- **TASK DETAILS**:
Copy the lines from the one with "Given: Open Groups" up to and including the one with "Looking at the", swapping "dropdown" for "menu" and leaving everything else as it is.

- **DATA SUPPLIED**:
+ + + + +
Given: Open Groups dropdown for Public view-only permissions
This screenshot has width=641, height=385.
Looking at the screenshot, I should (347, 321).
+ + + + +
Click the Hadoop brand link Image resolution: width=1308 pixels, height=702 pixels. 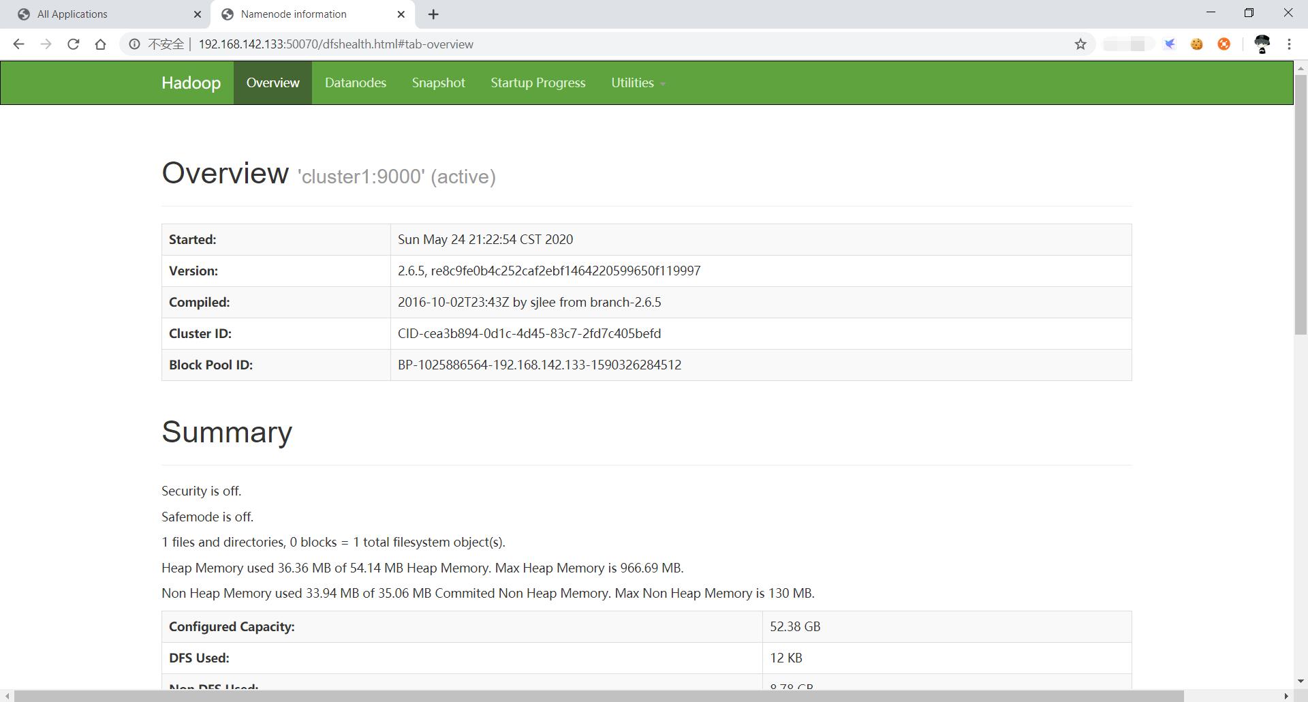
+ + + + +
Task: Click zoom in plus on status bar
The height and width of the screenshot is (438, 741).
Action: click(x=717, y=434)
+ + + + +
- **FINISHED TASK**:
Given: Open Groups menu for Public view-only permissions
This screenshot has width=641, height=385.
Looking at the screenshot, I should (347, 321).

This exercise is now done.